The selective group II metabotropic glutamate receptor (mGlu2/3) agonists (−)-2-oxa-4-aminobicyclo[3.1.0]hexane-4,6-dicarboxylate (LY379268) and (−)-2-thia-4-aminobicyclo[3.1.0]hexane-4,6-dicarboxylate (LY389795) have been evaluated as anti-epileptic drugs in dilute brown agouti (DBA/2) mice, lethargic (lh/lh) mice, genetically epilepsy-prone-9 (GEP) rats and amygdala-kindled rats. Sound-induced clonic seizures in DBA/2 mice were transiently inhibited by both agonists intracerebroventricularly (i.c.v.), LY379268 ED50=0.08 [0.02–0.33] nmol and LY389795 ED50=0.82 [0.27–3.24] nmol or intraperitoneally (i.p.), LY379268 ED50=2.9 [0.9–9.6] mg/kg and LY389795 ED50=3.4 [1.0–11.7] mg/kg. Both mGlu2/3 agonists inhibited seizures induced by the group I mGlu receptor agonist (R,S)-3,5-dihydroxyphenylglycine (DHPG), where LY379268, i.c.v. ED50=0.3 [0.02–5.0] pmol and LY389795, i.c.v. ED50=0.03 [0.05–0.19] nmol.
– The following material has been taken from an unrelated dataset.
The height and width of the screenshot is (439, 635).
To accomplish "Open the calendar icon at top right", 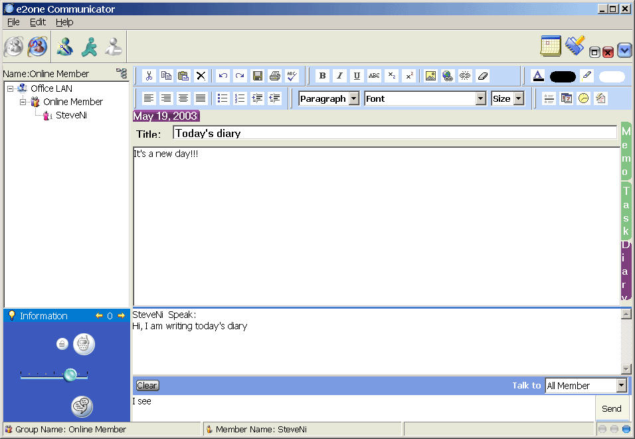I will [x=551, y=46].
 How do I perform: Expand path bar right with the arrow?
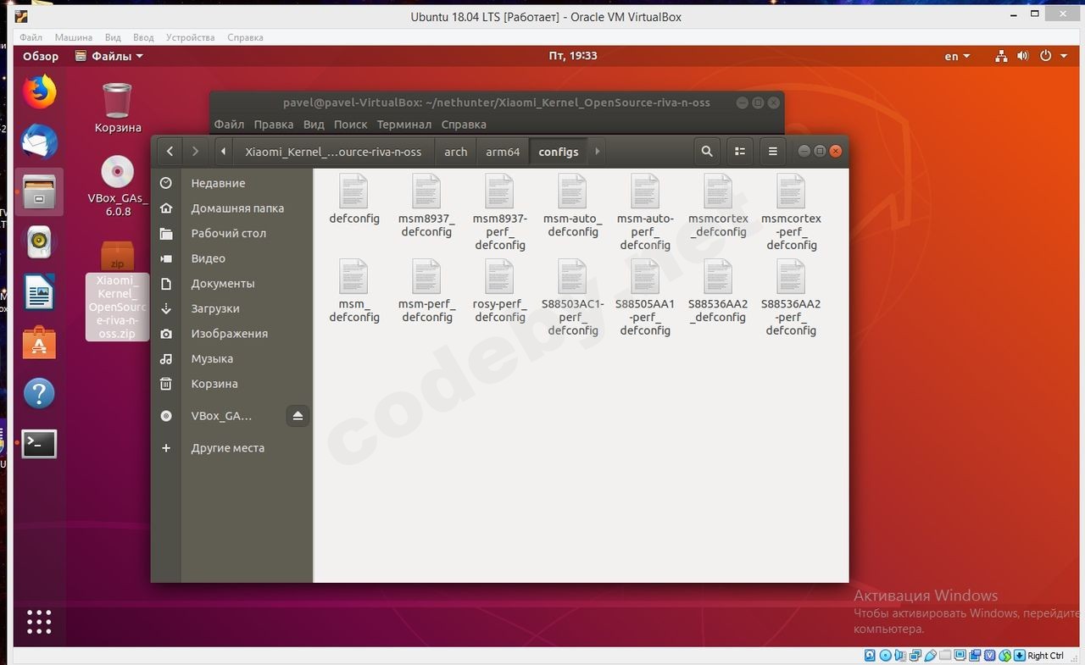pos(598,152)
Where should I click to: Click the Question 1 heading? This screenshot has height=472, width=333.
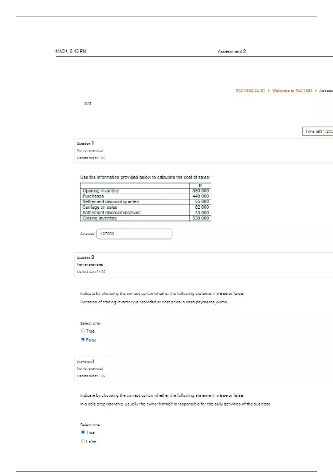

The spike and wave discharge (SWD) duration of absence seizures in lh/lh mice was significantly reduced by both agonists at 1 and 10 nmol (i.c.v.) up to 90 min following infusion. The electrically induced seizure score and afterdischarge duration of amygdala-kindled rats was partially inhibited by the agonists 30 min after i.p. injection of 10 mg/kg. The agonists did not inhibit sound-induced seizures in GEP rats (0.1–1 mg/kg, 30 min 1 h, i.p.), but were proconvulsant following sound stimulus (≥0.1 mg/kg). These findings identify a potential role for mGlu2/3 agonists in the amelioration of generalised and partial epileptic seizures.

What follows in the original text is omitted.